# Exercise 2

For this exercise the LSH algorithm was developed to identify similar news articles. This algorithm was implemented using Spark, more specifically the PySpark library with the Dataframe API.

## Imports

PySpark is the only non-standard library required.

In [72]:
import os.path
import random
import math
import pyspark.sql.functions as F
from pyspark.sql import SparkSession, Row, DataFrame
from pyspark.sql.types import StringType, ArrayType, IntegerType, StructType, StructField, DecimalType, DoubleType
from itertools import combinations, chain
from functools import partial
from typing import Iterable, Any, List, Callable

## Parameters

The values for parameters $b$ and $r$ chosen, according to the requirements, were:
- $b = 13$
- $r = 11$

The values were hand-picked by visually analyzing the plot for the probability of two documents sharing a bucket depending on their similarity, as $b$ and $r$ changed.

In [73]:
N = 100

r = 11
b = 13

point_below = (0.85, 0.9)
point_above = (0.6, 0.05)

prob = lambda s, r, b: 1 - (1 - s**r)**b

try:
    import matplotlib.pyplot as plt

    ss = [i/N for i in range(N)]

    plt.plot(*point_below, color='g', marker='o')
    plt.plot(*point_above, color='r', marker='o')
    plt.plot(ss, [prob(s, r, b) for s in ss])

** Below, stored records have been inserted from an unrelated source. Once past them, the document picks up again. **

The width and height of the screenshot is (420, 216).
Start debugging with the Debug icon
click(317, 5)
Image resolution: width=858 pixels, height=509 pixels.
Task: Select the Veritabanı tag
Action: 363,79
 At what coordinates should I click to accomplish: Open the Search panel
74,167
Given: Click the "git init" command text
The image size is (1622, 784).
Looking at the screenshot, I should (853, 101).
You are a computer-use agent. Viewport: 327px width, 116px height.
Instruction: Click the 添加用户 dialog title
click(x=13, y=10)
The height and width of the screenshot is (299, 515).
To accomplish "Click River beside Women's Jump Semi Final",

    plt.title(f'Probability of two documents sharing a bucket w.r.t. their similarity $s$\n($r={r}$, $b={b}$)')
    plt.legend(['at least', 'less than', 'probability'])
    plt.xlabel('$s$')
    plt.ylabel('probability')

    plt.show()

except ImportError:
    print('Could not plot, since the \'matplotlib\' module is not present.')

assert prob(point_below[0], r, b) >= point_below[1], 'Pairs with a similarity of 85%% should have at least 90%% probability of sharing a bucket!'
assert prob(point_above[0], r, b) <  point_above[1], 'Pairs with a similarity of 60%% should have less than 5%% probability of sharing a bucket!'

Could not plot, since the 'matplotlib' module is not present.


Here we have defined all the variables used as parameters for the algorithm

In [74]:
# Shingle size
k = 9

# Number of bands
b = 13

# Number of rows per band
r = 11

# Min-hash: number of hash functions
num_functions = b*r

# Seed for the random number generator
seed = 123

# TODO: Similarity threshold, what is this?
similarity_threshold = 0.85

# Sample of the dataset to use
sample_fraction = 0.01

# Number of explicit partitions
num_partitions = 8

In [75]:
random.seed(seed)

## Spark Initialization

Spark is initialized, with as many worker threads as logical cores on the machine.
We did not use a fixed value since the machines used for development had a different number of CPU cores.

In [76]:
spark = SparkSession.builder \
    .appName('LSH') \
    .config('spark.master', 'local[*]') \
    .getOrCreate()

## Prepare the Data

The dataset is about news in Twitter, where each row identifies a tweet id and it's text as well as the URL for the tweet.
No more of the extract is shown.